What A Mess This K / K Issue Is - Here is Someone Saying These are "The Most Dominant Terms In Epicurus' Theory of Pleasures"

  • WHEN THERE IS NO RECORD OF EPICURUS HIMSELF USING THESE TERMS AT ALL!


    I haven't had time to read the article - maybe there is something redeeming about it beyond this blurb....


  • If I'm not mistaken, they, meaning the words katastematic and kinetic show up in fragmentary form penned by Epicurus, the first compiled source I can think of is Epicurea (1887) http://www.attalus.org/translate/epicurus.html

    However, the concept definitely has some grounding, as "static pleasures" are given their own paragraph in Laertius. We can reason that this is merely a departure from the Cyrenaic tradition and conception of pleasure and the writing serves to distinct the two philosophies, not to encapsulate and reduce all of Epicurus' ideas of pleasure dyanamics (moving vs static).

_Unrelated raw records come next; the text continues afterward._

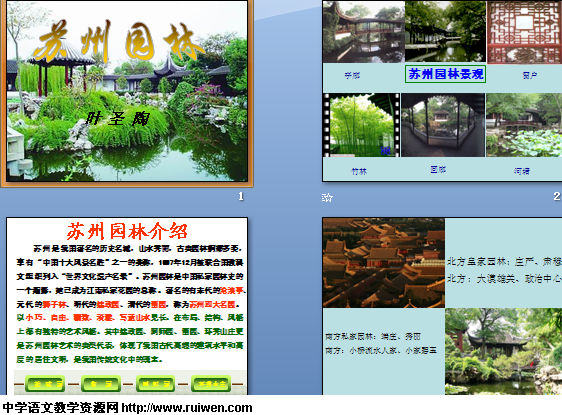This screenshot has height=415, width=562.
Task: Click the third green button on slide 3
Action: point(156,384)
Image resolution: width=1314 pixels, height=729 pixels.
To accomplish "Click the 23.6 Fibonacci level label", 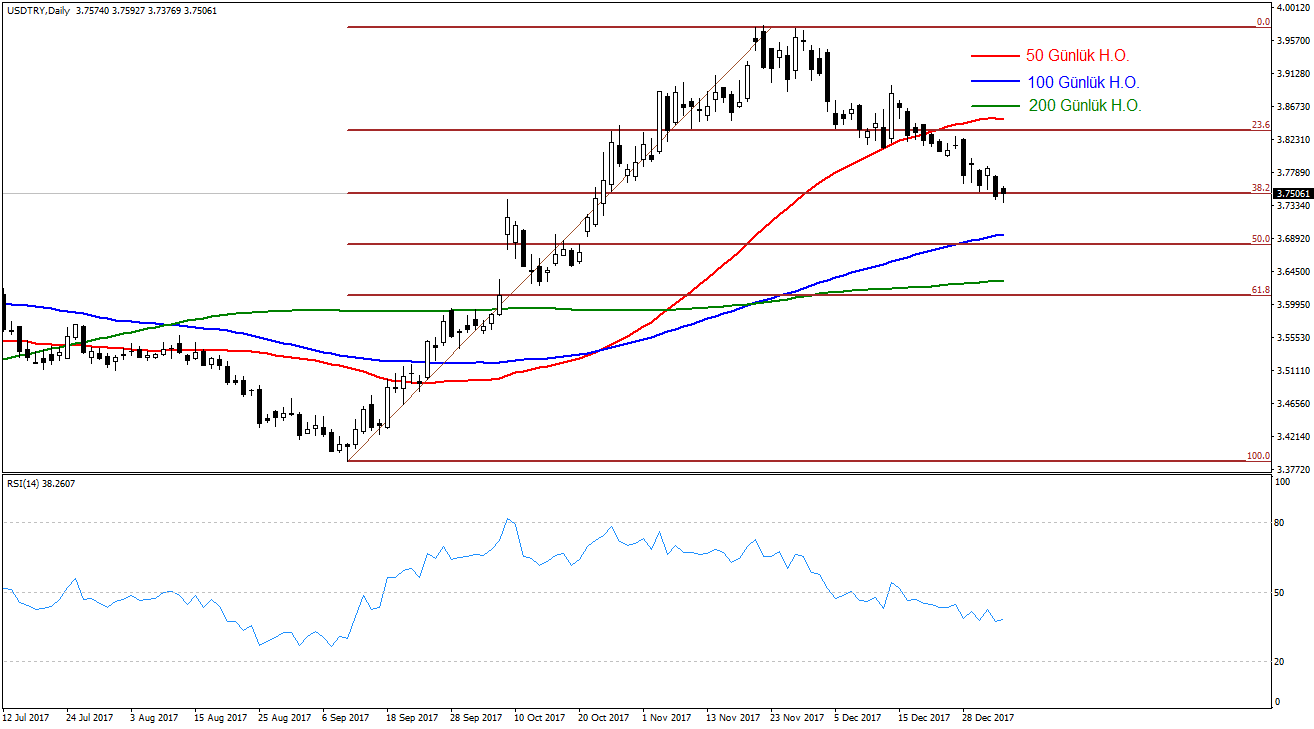I will (1260, 125).
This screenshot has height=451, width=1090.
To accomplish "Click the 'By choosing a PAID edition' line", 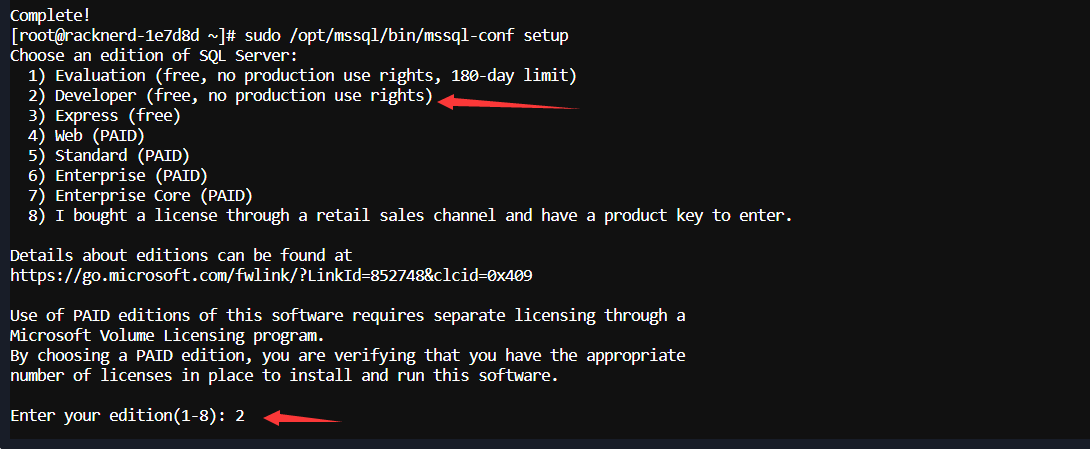I will pos(347,354).
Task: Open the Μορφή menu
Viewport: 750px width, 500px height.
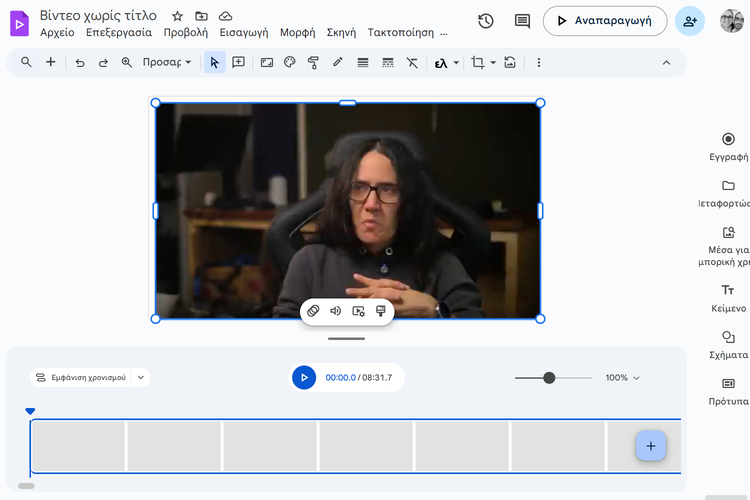Action: (x=297, y=32)
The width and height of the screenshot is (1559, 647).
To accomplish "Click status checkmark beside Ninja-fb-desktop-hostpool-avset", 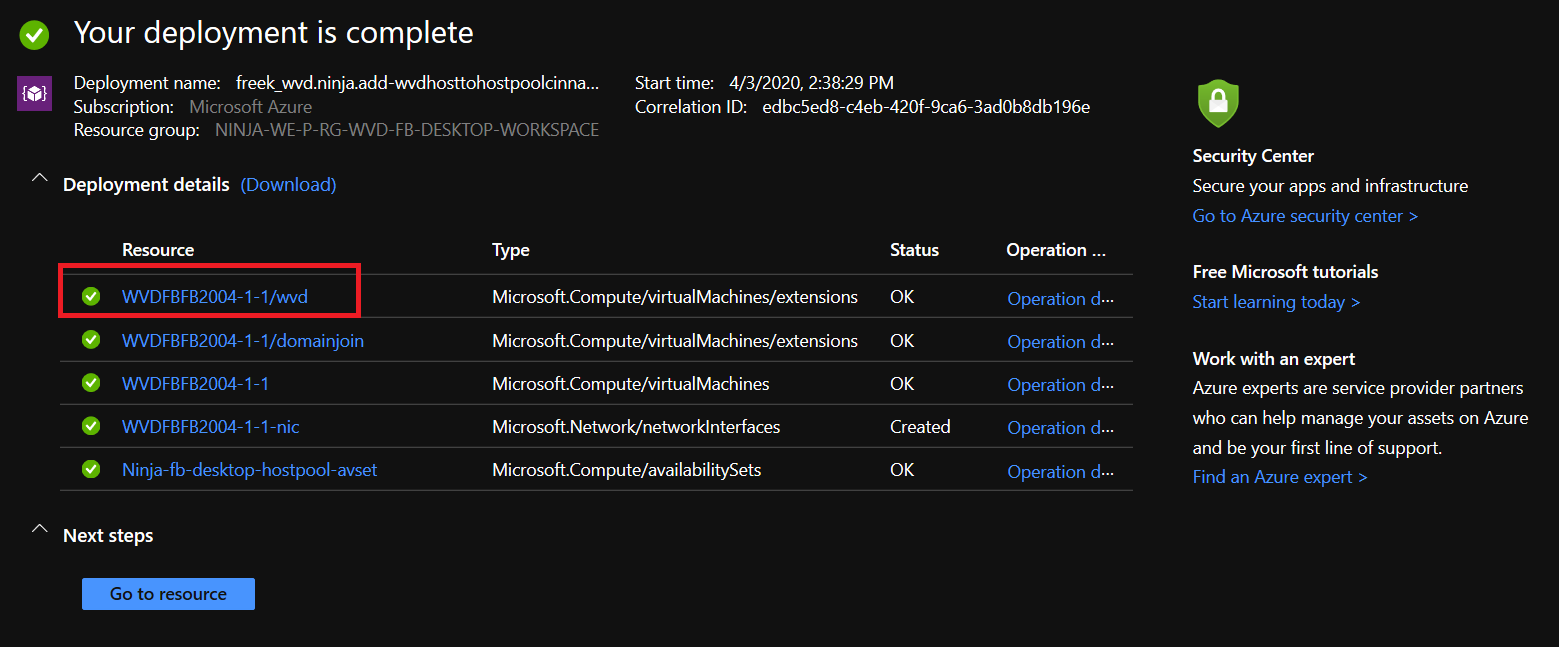I will 91,470.
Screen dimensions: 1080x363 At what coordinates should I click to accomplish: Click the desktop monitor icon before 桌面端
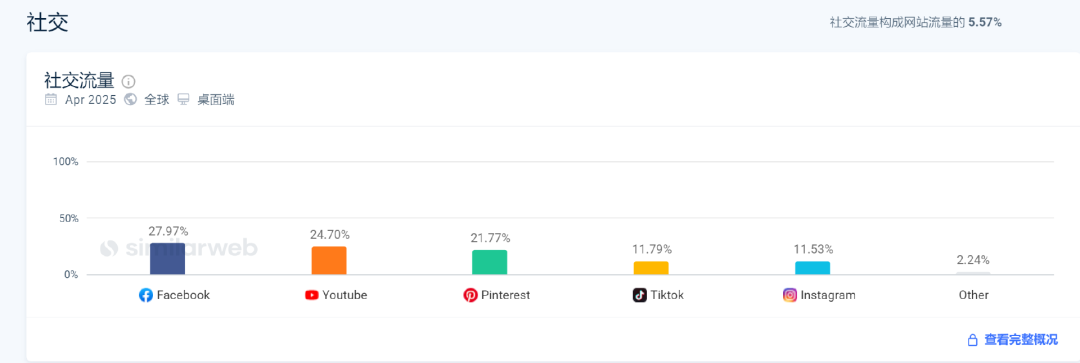(x=183, y=100)
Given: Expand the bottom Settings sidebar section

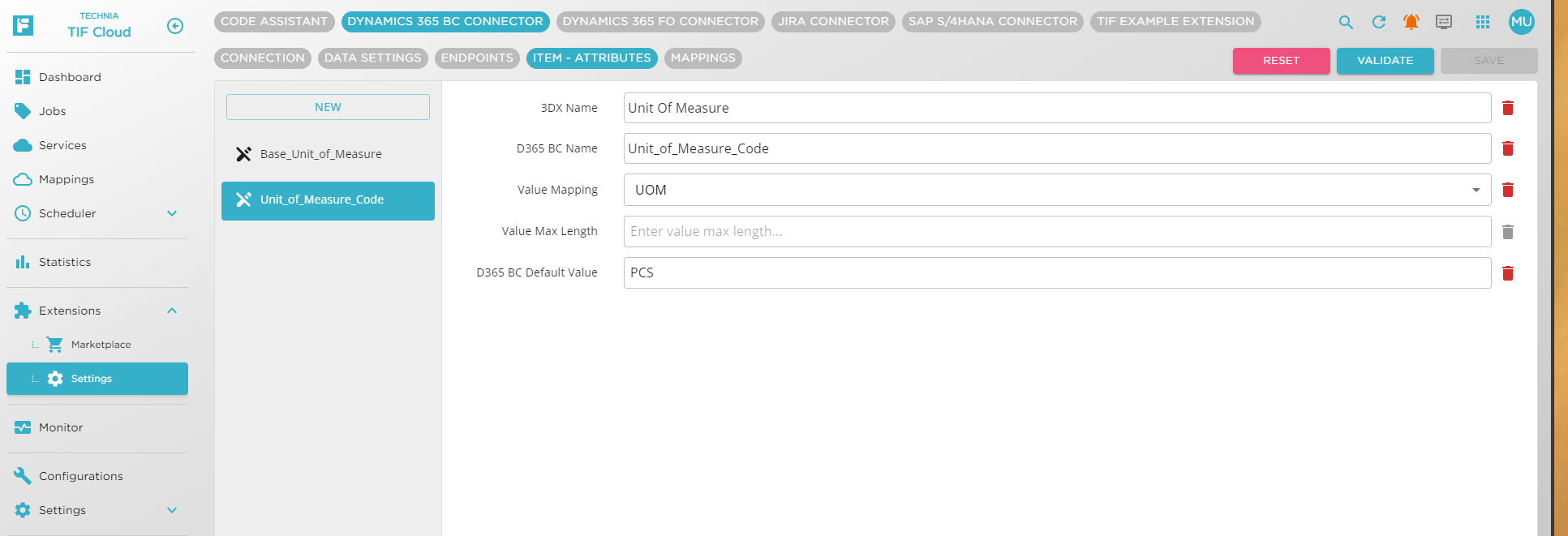Looking at the screenshot, I should (172, 510).
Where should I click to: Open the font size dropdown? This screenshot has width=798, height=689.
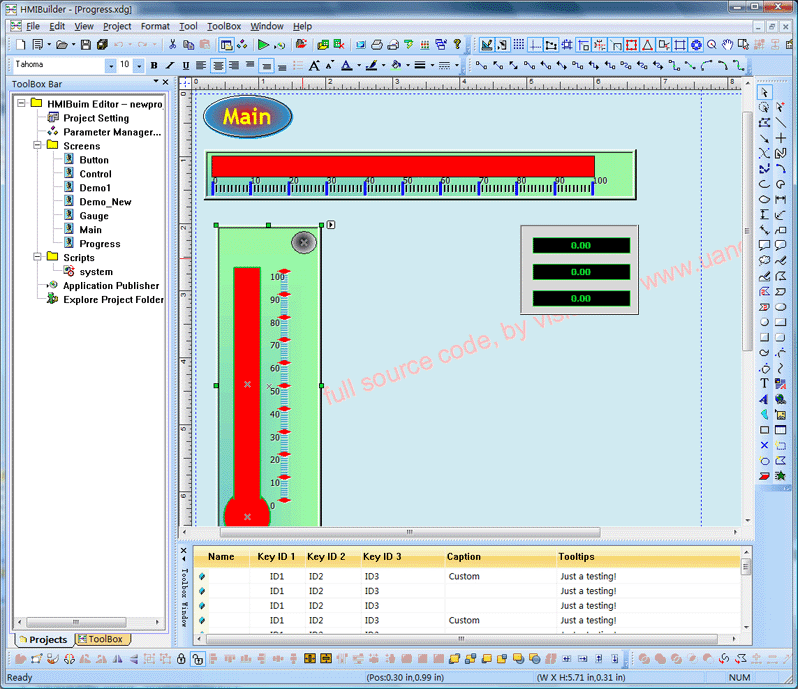(x=138, y=65)
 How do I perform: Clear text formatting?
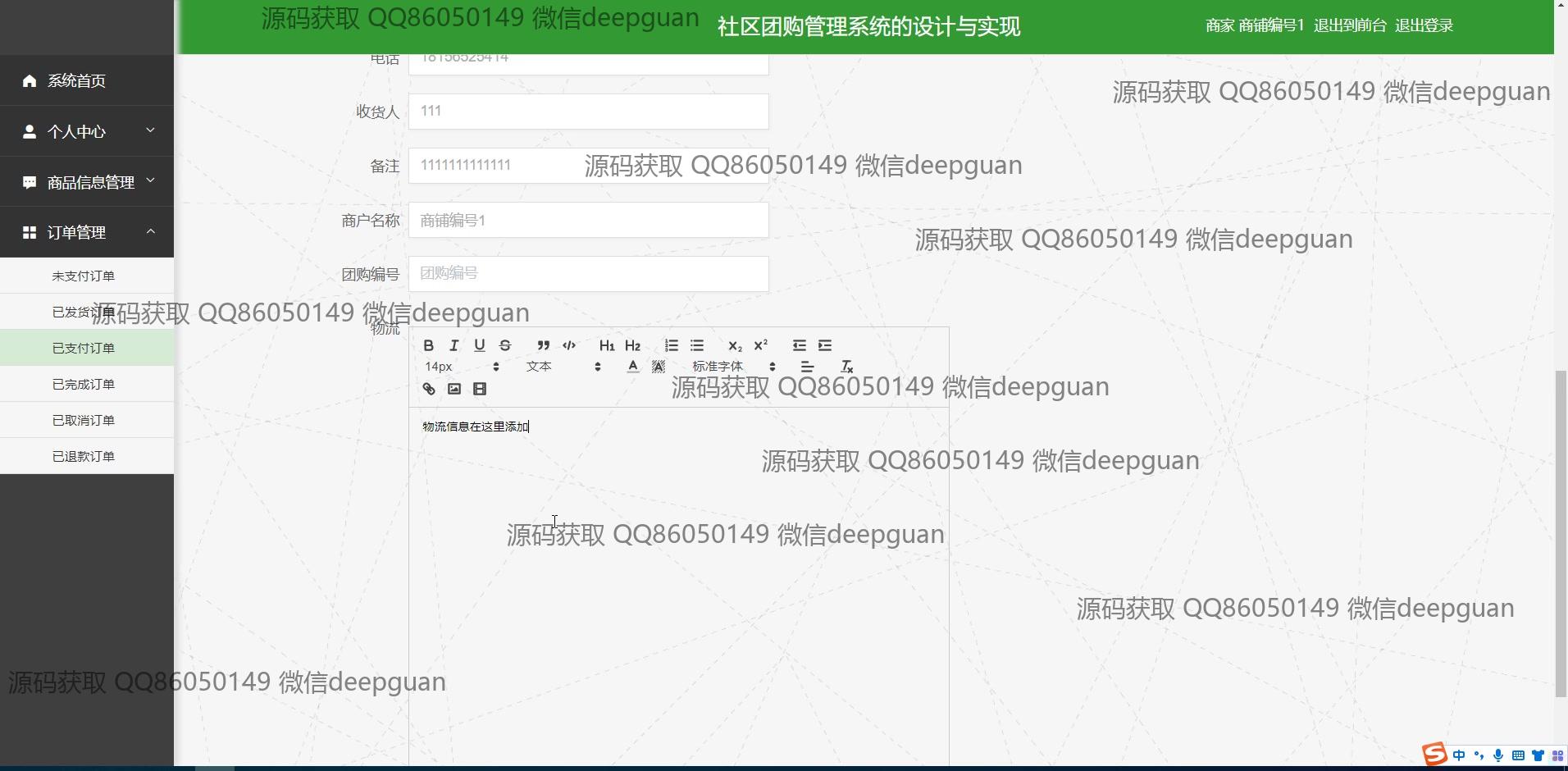[847, 367]
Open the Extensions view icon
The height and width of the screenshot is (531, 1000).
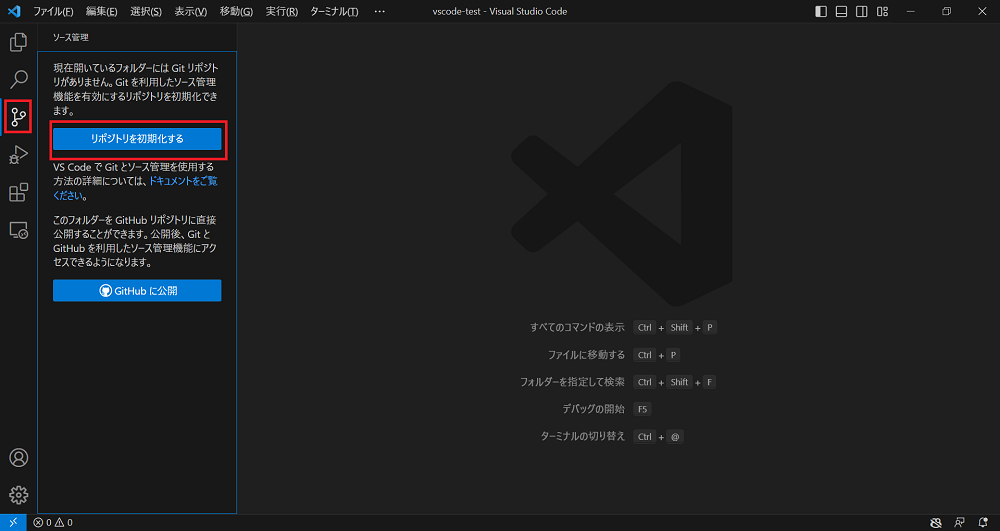[18, 192]
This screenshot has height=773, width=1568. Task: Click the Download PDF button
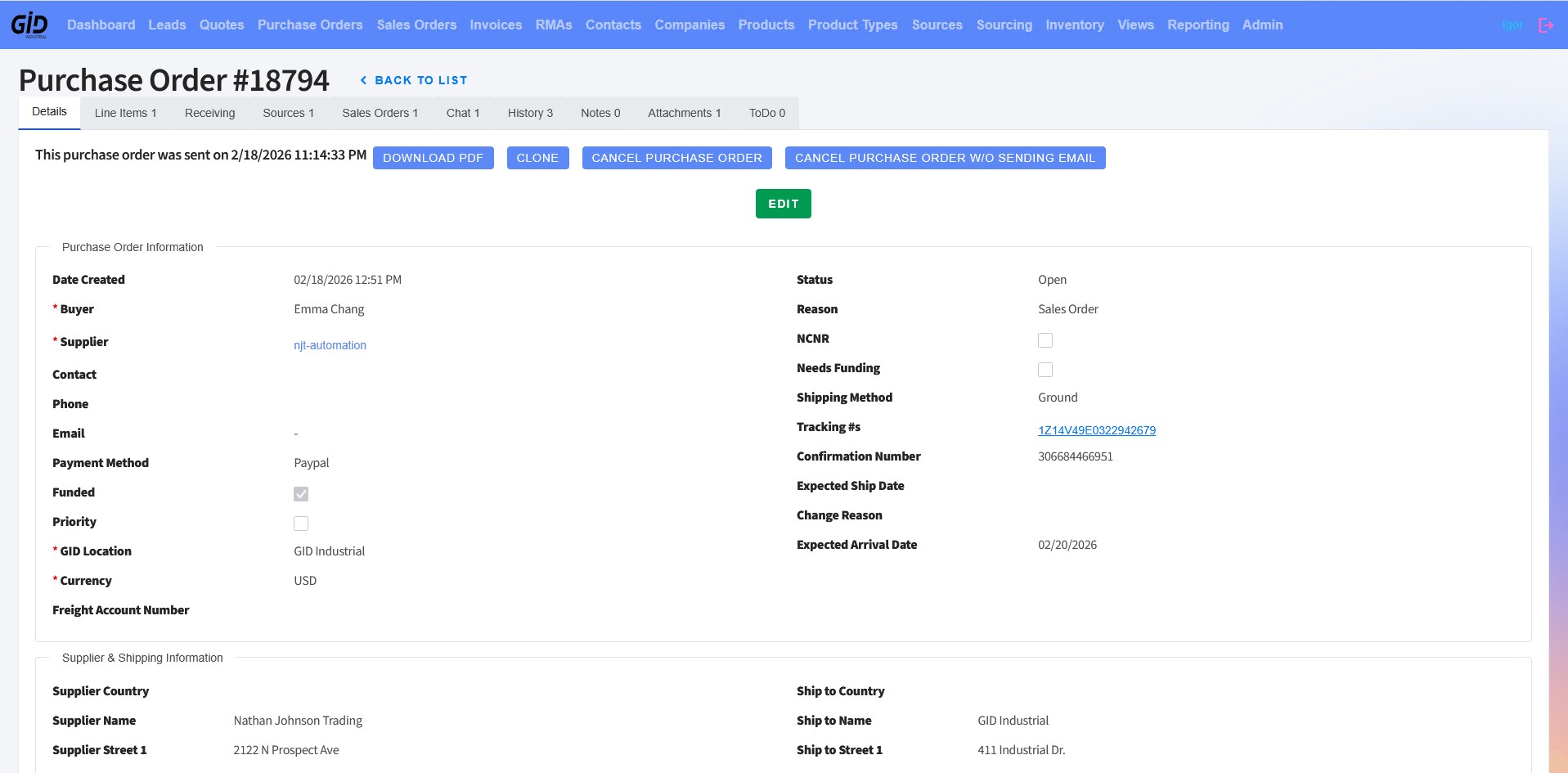click(x=433, y=158)
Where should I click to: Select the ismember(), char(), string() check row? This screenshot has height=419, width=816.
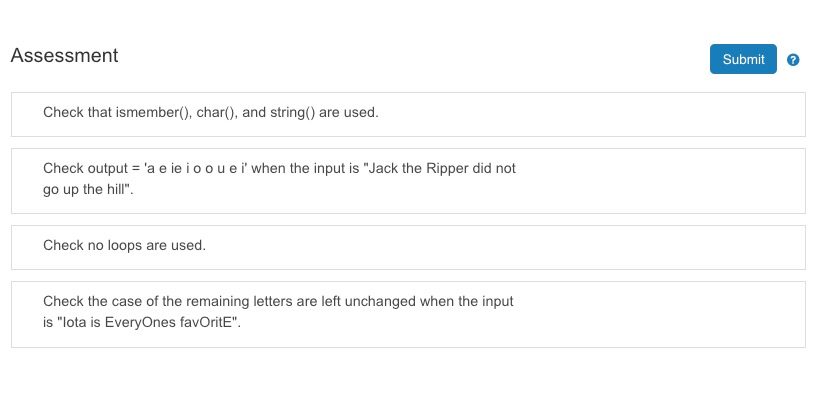pyautogui.click(x=409, y=115)
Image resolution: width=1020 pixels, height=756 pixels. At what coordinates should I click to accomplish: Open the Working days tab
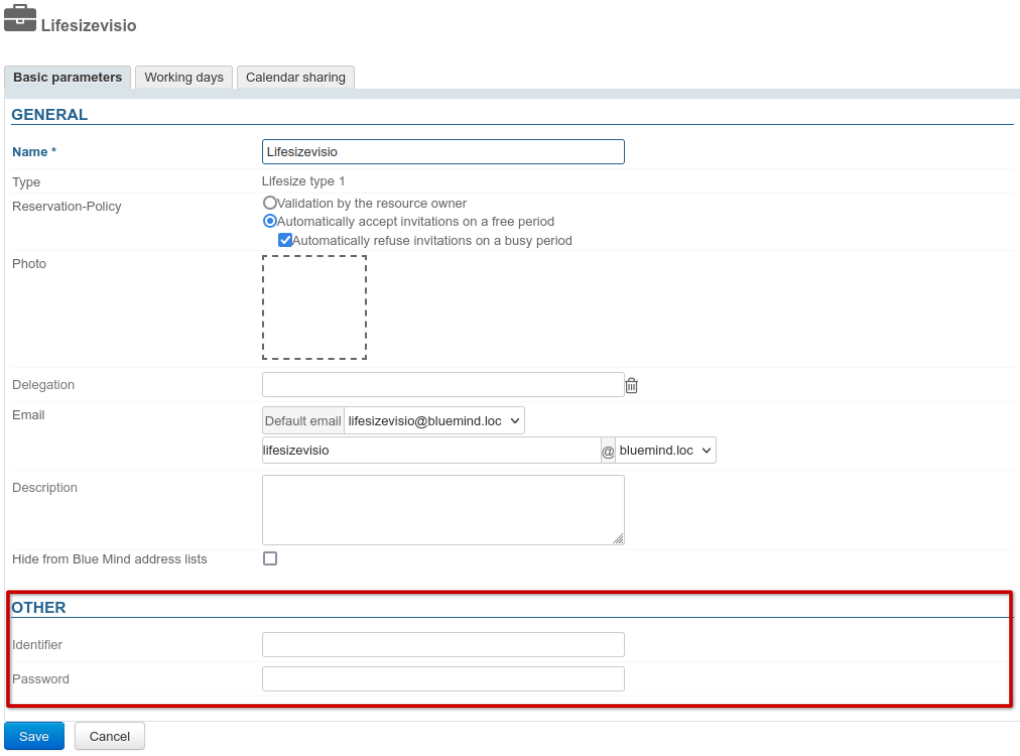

    Whether or not the K / K Issue is strictly contemporary for us or not, I'm not sure of, but it definitely seems that way as throughout history Epicurus was more or less seen as the "lord of vice" or "master of pleasures" which leads to the modern definition of "Epicurean" or "Epicurious" and its relation to being a gourmand of culinary arts, as opposed to the bread and water depiction.

    “If the joys found in nature are crimes, then man’s pleasure and happiness is to be criminal.”

  • I thought it might be helpful for this discussion to put the major players into historical context. How far removed from Epicurus was Cicero? How about Diogenes Laertius? Who was a contemporary of who? Who had access to whom?


    Here's a little scorecard:

    Name, birth and death, Years +/- from Epicurus' birth

    • Socrates (470 – 399 BCE) (E -129)
    • Democritus (b. c.460 BCE) (E -119)
    • Plato (428-423 – 348/347 BCE) (E -87)
    • Aristotle (384 – 322 BCE) (E -43)
    • Epicurus (341 – 270 BCE) (E 0)
    • Zeno of Citium (c. 334 – c. 262 BCE) (E +7)
    • Metrodorus of Lampsacus (331 – 277 BCE) (E +10)
    • Hermarchus (325 – 250 BCE) (E +16)
    • Zeno of Sidon (150 – 75 BCE) (E +191)
    • Philodemus (110 – 35 BCE) (E +231)
    • Marcus Tullius Cicero (106 – 43 BCR) (E +235)
    • Titus Lucretius Carus (b. 94 BCE) (E +247)
    • Quintus Horatius Flaccus ("Horace", 65 – 8 BCE) (E +276)
    • Epictetus (55 – 135 CE) (E +396)
    • Diogenes of Oenoanda (wall dated 117 – 138 CE) (E +458)
    • Diogenes Laërtius (b. 180 - 240 CE) (E +521)

    Edited 2 times, last by Don: added Democritus; corrected order ().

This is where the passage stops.